Tout comme “4’33” de Cage ou la philosophie de “l’écoute profonde” de la compositrice Pauline Oliveros, le film de Green vise à aiguiser le sens de l’ouïe du spectateur (euh, de l’auditeur) en redirigeant la conscience vers les sons environnementaux quotidiens que l’on tient trop souvent pour acquis. . Son exploration de 95 minutes préfère sauter sur plusieurs dizaines de surfaces scintillantes, plutôt que d’approcher le type de profondeur ou d’immobilité que Lockwood recherche avec ses enregistrements de rivière. La structure formelle de « 32 sons » est un clin d’œil au biopic expérimental de François Girard de 1993 « Trente-deux courts métrages sur Glenn Gould », et son ton bavard et curieux rappelle parfois un épisode audiovisuel de “This American Life”.
Ce qui donne au film une gravité persistante, cependant, c’est la fréquence à laquelle les voyages sonores de Green le ramènent à la contemplation du chagrin et de la perte. Les déchets d’un homme sont le trésor auditif d’un autre homme, comme Green le découvre avec les bandes du répondeur qu’il a enregistrées pour préserver les voix des êtres chers décédés. Lockwood admet qu’une partie de la raison pour laquelle elle “écoute” les créatures gazouillantes dans son jardin chaque soir est qu’elle trouve l’expérience d’écouter de la musique trop intense sur le plan émotionnel depuis que sa partenaire de longue date, la compositrice Ruth Anderson, est décédée il y a plusieurs années.
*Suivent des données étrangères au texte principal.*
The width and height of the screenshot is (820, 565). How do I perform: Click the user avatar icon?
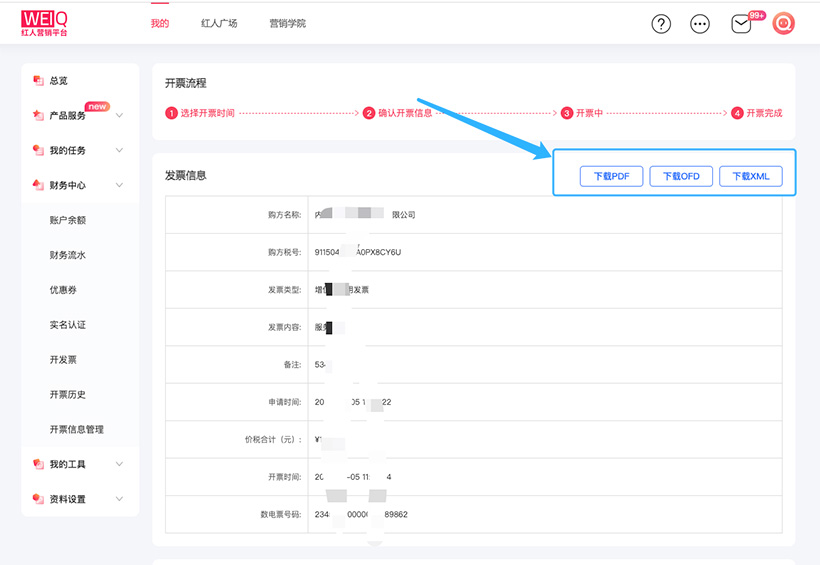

Aux premiers jours de l’enregistrement sonore, Green souligne que le phonographe – le premier développement technologique permettant aux voix des personnes décédées d’avoir une vie après la mort – était parfois annoncé comme un moyen «d’arrêter la mort». Son film sert de rappel poignant que, malgré toutes les incroyables avancées techniques du siècle dernier ou même de la dernière décennie, cet objectif particulier reste toujours insaisissable. Mais que ce soit par la préservation personnelle de souvenirs sonores comme des cylindres de cire, des messages vocaux ou un certain nombre de formats encore à inventer, cette impulsion impossible à appuyer sur pause sur la mortalité est susceptible de faire écho, comme l’appel persistant du Moho braccatus, eh bien dans un futur lointain.